▶ [Selbst ausprobieren] Schreiben Sie den Text zur Umsatzsteuer auf ärztliche Leistungen von „Heilbehandlungsleistung versus sonstige“ bis einschließlich „bestimmten ärztlichen Gutachten.“ neu und setzen Sie dabei „Reihe“ an die Stelle von „Vielzahl“.
──────── Auszug zum Lesen ────────
Heilbehandlungsleistung versus sonstige Leistung
Heilbehandlungen eines Arztes sind zwar grundsätzlich umsatzsteuerfrei. Doch es gibt eine Vielzahl von Ausnahmen, die strittig sind und immer wieder die Finanzgerichte beschäftigen, z. B. die Erstellung von bestimmten ärztlichen Gutachten.
Notdienste sind umsatzsteuerfrei
Leistungen eines Arztes, die im Rahmen des ärztlichen Notdienstes erbracht werden, sind in der Regel als Heilbehandlungsleistungen umsatzsteuerfrei. Das gilt sogar, wenn ein Arzt die notärztliche Betreuung bei Veranstaltungen übernimmt und dabei im Zweifel nur auf einen notfallmedizinischen Einsatz wartet. Die Bundesfinanzrichter beurteilten das Warten auf einen notfallmedizinischen Einsatz als notwendige Nebenleistung zur ärztlichen Vorsorge und Behandlungspflicht des Notarztes.
Honorare für Notdienstvertretung sind umsatzsteuerpflichtig
Noch nicht höchstrichterlich geklärt ist hingegen, wie es sich bei der vertretungsweisen Übernahme eines ärztlichen Notfalldienstes verhält. Hier entschied das Finanzgericht Münster im Mai 2023, dass es sich bei den für die Notdienstvertretung vereinnahmten Entgelten um umsatzsteuerpflichtige sonstige Leistungen handelt. Bei dem verhandelten Fall übernahm ein selbständig tätiger Allgemeinmediziner für die von ihm vertretenen Ärzte alle mit dem ärztlichen Notdienst zusammenhängenden Verpflichtungen einschließlich der Verantwortung für die ordnungsgemäße Durchführung des übernommenen Notfalldienstes. Die dabei erbrachten ärztlichen Leistungen rechnete er im Wege der Privatliquidation oder über die Kassenärztlichen Vereinigung auf der Grundlage der geschlossenen Vereinbarung ab. Von dem jeweils vertretenen Arzt erhielt er für die Notdienstvertretung zudem ein Honorar zwischen 20 und 40 Euro je Stunde.
──────── Zu prüfende Daten ────────
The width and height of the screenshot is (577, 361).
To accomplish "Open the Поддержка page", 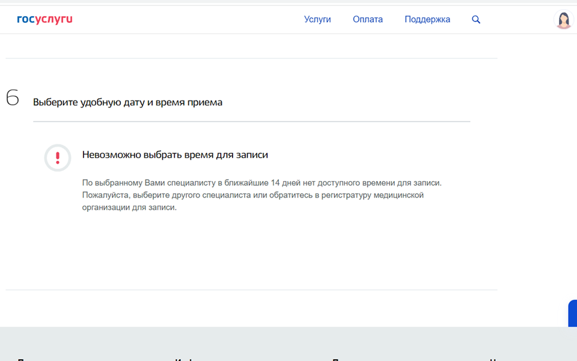I will (427, 19).
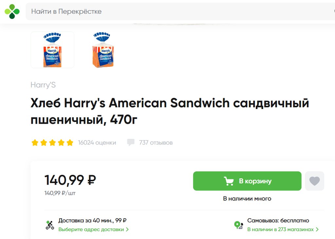
Task: Click the cart icon inside the green button
Action: click(229, 181)
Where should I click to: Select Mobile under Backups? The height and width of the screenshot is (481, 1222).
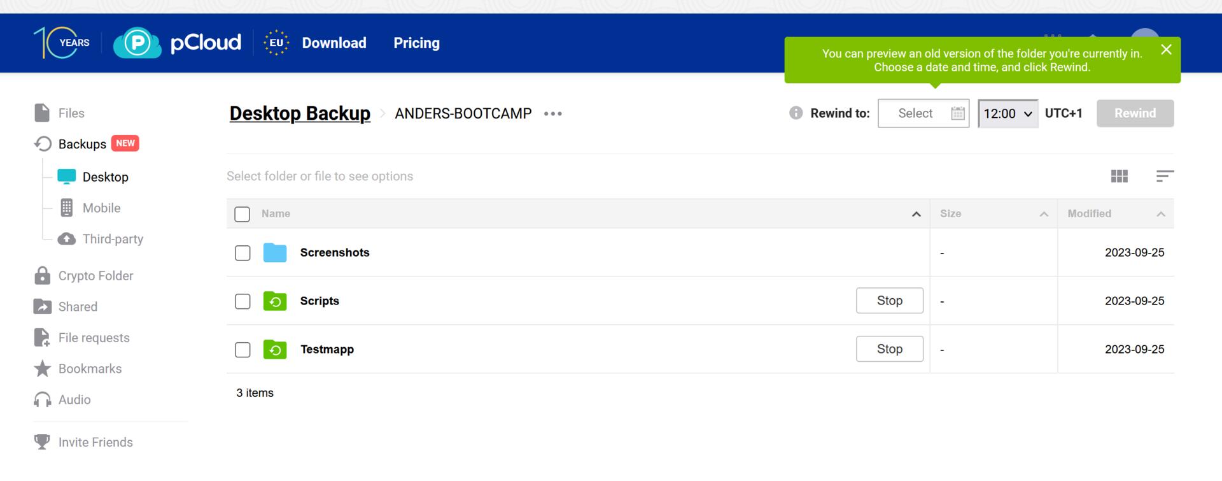(x=101, y=208)
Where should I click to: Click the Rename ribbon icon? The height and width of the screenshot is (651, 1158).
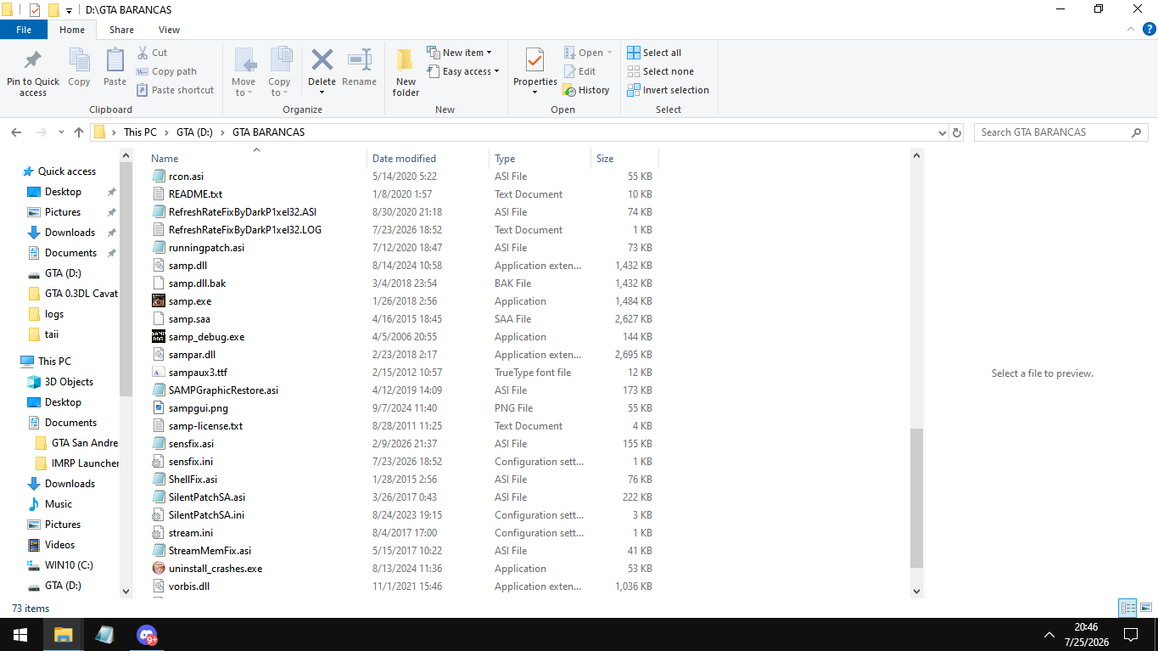(x=359, y=61)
────────
▶ [Schriftliche Lösung]
Heilbehandlungsleistung versus sonstige Leistung
Heilbehandlungen eines Arztes sind zwar grundsätzlich umsatzsteuerfrei. Doch es gibt eine Reihe von Ausnahmen, die strittig sind und immer wieder die Finanzgerichte beschäftigen, z. B. die Erstellung von bestimmten ärztlichen Gutachten.